US and Ukrainian officials have emphasized the role of Ukraine’s noncommissioned officers — higher-ranking enlisted troops who have not been commissioned as officers — as front-line leaders who were able to adapt and make decisions in the hectic early days of the war, contrasting their performance with that of Russian units reliant on senior officers for battlefield guidance.
After Russia’s 2014 invasion, the US National Guard “worked very closely” with Ukraine’s military “to identify those areas where they felt that they could really improve to prepare themselves if anything like that occurred again,” US Army Gen. Daniel Hokanson, chief of the National Guard Bureau, told reporters at the Pentagon on Tuesday, adding that one of those areas “was NCO development.”
US National Guard units began rotating through Ukraine in 2015 to conduct training as part of the Joint Multinational Training Group-Ukraine. “We’ve really focused on developing their noncommissioned officers, as well as a couple other areas that they really wanted to work on,” Hokanson said of the training.
The program included sessions between US and Ukrainian NCOs to develop knowledge and skills out of the view of junior troops and officers. “You don’t want to have to read from a book in front of the soldiers, so you read through and practice,” an Oklahoma National Guard sergeant said in 2017.

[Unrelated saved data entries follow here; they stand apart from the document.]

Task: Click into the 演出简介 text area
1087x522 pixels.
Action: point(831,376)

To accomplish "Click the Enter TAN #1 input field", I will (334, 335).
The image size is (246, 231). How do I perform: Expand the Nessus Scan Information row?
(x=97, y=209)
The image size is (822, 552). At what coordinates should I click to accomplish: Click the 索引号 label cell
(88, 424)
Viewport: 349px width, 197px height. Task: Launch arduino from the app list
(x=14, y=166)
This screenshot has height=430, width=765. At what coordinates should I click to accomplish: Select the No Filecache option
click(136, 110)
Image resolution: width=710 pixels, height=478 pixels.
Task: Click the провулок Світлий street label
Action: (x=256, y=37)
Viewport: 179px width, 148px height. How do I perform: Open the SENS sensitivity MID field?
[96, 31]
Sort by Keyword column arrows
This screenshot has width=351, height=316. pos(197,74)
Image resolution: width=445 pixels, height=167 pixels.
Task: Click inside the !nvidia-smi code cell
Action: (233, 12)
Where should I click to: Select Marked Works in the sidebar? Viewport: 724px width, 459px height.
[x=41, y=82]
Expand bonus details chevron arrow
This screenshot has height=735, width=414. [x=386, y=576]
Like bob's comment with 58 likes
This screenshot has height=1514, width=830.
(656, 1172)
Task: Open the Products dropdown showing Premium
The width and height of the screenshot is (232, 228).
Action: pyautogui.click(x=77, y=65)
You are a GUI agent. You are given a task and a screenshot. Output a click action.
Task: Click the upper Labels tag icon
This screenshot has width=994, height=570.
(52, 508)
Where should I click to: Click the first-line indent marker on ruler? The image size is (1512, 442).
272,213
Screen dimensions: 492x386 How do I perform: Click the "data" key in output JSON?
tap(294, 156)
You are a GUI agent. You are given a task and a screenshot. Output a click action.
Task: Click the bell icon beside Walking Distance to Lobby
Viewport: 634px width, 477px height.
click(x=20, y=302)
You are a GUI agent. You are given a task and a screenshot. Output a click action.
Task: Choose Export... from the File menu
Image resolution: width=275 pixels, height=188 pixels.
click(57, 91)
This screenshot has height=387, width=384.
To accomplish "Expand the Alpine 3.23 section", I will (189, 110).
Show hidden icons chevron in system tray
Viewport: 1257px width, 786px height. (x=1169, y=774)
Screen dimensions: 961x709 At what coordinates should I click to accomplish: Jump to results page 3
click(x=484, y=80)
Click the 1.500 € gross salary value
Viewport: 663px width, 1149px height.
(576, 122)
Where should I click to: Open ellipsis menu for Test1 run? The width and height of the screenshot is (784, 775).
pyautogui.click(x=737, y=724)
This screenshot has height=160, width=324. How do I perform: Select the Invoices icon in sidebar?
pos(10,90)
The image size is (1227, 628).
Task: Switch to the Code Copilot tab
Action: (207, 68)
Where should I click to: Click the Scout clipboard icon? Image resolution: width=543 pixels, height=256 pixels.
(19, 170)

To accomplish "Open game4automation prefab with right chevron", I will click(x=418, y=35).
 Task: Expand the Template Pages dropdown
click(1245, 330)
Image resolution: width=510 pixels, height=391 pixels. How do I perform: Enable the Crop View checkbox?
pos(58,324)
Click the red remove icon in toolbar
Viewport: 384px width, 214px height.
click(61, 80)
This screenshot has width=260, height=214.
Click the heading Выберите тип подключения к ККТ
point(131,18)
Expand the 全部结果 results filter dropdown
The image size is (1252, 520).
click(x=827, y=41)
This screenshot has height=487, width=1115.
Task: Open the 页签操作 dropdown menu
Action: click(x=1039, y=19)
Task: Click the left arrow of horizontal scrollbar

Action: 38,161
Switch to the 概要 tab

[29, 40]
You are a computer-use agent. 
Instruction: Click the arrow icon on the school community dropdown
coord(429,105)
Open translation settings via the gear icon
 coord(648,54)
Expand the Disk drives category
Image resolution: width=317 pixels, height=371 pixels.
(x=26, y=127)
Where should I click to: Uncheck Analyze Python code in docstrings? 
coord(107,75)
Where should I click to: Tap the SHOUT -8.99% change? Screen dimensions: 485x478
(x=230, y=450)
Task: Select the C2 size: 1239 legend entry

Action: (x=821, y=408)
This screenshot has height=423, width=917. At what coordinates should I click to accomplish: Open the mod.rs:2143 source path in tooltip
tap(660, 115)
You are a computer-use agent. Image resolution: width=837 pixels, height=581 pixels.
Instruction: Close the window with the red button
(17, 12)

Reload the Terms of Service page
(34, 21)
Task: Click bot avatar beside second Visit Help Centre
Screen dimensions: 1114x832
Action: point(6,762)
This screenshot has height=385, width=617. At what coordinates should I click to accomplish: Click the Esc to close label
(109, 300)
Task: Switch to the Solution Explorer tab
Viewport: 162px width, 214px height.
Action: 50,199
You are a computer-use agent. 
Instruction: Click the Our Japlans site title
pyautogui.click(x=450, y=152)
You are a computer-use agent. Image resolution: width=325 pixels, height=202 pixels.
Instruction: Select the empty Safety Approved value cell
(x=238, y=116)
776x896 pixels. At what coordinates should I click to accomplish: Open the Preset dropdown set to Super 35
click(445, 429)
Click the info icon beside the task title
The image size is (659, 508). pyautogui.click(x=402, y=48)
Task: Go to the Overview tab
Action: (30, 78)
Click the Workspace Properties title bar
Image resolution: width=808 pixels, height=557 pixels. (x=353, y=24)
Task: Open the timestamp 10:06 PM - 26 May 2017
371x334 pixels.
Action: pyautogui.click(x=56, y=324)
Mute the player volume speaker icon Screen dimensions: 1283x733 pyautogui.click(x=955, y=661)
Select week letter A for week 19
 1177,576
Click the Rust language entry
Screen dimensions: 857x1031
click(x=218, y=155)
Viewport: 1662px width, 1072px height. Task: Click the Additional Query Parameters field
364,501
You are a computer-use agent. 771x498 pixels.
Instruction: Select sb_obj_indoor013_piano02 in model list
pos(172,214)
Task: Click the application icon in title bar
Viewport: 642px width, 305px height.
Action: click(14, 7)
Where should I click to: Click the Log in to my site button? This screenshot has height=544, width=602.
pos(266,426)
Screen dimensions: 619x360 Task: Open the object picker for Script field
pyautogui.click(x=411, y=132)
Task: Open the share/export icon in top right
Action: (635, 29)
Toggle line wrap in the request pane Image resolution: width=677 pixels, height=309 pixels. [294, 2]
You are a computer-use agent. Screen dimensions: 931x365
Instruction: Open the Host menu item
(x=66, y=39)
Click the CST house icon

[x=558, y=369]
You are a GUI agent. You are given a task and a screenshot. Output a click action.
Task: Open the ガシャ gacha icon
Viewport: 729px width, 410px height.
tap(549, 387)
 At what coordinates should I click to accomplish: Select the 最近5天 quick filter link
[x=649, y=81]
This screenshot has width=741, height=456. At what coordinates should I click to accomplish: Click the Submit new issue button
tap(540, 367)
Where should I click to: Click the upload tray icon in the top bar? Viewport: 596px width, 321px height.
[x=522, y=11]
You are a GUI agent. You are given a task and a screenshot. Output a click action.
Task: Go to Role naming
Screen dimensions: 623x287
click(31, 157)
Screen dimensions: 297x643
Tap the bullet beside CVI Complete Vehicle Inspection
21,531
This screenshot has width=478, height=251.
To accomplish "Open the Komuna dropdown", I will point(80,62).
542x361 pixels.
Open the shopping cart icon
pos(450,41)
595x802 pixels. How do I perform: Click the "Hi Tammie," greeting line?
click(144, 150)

That training fostered “a competent non-commissioned officer corps that could feed initiative and make tactical decisions based on commander’s intent,” like NCOs in NATO militaries, Lt. Col. Todd Hopkins, deputy commander of the Florida National Guard’s 53rd Infantry Brigade Combat Team, said in May 2022, after a training rotation.
On Tuesday, Hokanson and his senior enlisted advisor, Chief Master Sgt. Tony Whitehead, said the effect of that NCO training was visible after Russia’s attack.
“When you look at the predictors when the war started, there were a lot of folks that said it would be a matter of days or weeks,” Hokanson said, referring to expectations of a Russian victory. “Our Guardsmen that had trained the Ukrainians, they said not so fast, that they really felt that the training, that [the Ukrainians] had really taken it seriously, and we saw the impact.”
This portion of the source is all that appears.